Your output must match the records below character for character.
================================
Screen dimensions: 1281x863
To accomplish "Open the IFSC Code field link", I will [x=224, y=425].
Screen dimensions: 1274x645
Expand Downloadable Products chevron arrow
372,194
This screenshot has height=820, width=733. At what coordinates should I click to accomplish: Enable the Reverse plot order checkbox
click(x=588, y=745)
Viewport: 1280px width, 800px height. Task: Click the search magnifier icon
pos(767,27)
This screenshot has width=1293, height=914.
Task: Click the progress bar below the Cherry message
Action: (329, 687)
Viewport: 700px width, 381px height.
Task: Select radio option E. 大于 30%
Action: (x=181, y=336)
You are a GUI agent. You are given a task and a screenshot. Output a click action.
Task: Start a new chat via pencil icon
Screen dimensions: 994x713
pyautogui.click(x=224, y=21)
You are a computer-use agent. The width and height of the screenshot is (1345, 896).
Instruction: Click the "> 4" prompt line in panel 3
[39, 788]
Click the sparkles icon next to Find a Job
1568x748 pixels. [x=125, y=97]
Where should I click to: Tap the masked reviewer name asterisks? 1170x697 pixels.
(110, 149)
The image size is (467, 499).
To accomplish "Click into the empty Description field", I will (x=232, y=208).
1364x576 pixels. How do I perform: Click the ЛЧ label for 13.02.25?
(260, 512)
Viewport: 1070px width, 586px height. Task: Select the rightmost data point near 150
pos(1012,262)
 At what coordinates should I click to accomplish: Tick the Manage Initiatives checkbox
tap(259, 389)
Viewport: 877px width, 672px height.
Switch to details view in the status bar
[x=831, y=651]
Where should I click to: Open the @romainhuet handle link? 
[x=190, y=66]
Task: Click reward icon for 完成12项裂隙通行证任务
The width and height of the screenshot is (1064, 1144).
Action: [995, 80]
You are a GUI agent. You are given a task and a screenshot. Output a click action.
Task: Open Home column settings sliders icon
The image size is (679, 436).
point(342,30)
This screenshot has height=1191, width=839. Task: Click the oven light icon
================================
### EXERCISE OUTPUT
Screen dimensions: 1281x863
To accomplish "Open the IFSC Code field link", I will [x=224, y=425].
Screen dimensions: 1274x645
Expand Downloadable Products chevron arrow
372,194
This screenshot has height=820, width=733. At what coordinates should I click to accomplish: Enable the Reverse plot order checkbox
click(x=588, y=745)
Viewport: 1280px width, 800px height. Task: Click the search magnifier icon
pos(767,27)
This screenshot has width=1293, height=914.
Task: Click the progress bar below the Cherry message
Action: (329, 687)
Viewport: 700px width, 381px height.
Task: Select radio option E. 大于 30%
Action: (x=181, y=336)
You are a GUI agent. You are given a task and a screenshot. Output a click action.
Task: Start a new chat via pencil icon
Screen dimensions: 994x713
pyautogui.click(x=224, y=21)
You are a computer-use agent. The width and height of the screenshot is (1345, 896).
Instruction: Click the "> 4" prompt line in panel 3
[39, 788]
Click the sparkles icon next to Find a Job
1568x748 pixels. [x=125, y=97]
Where should I click to: Tap the masked reviewer name asterisks? 1170x697 pixels.
(110, 149)
The image size is (467, 499).
To accomplish "Click into the empty Description field", I will (x=232, y=208).
1364x576 pixels. How do I perform: Click the ЛЧ label for 13.02.25?
(260, 512)
Viewport: 1070px width, 586px height. Task: Select the rightmost data point near 150
pos(1012,262)
 At what coordinates should I click to accomplish: Tick the Manage Initiatives checkbox
tap(259, 389)
Viewport: 877px width, 672px height.
Switch to details view in the status bar
[x=831, y=651]
Where should I click to: Open the @romainhuet handle link? 
[x=190, y=66]
Task: Click reward icon for 完成12项裂隙通行证任务
The width and height of the screenshot is (1064, 1144).
Action: [995, 80]
You are a GUI agent. You are given a task and a screenshot. Output a click action.
Task: Open Home column settings sliders icon
The image size is (679, 436).
point(342,30)
This screenshot has height=1191, width=839. Task: Click the oven light icon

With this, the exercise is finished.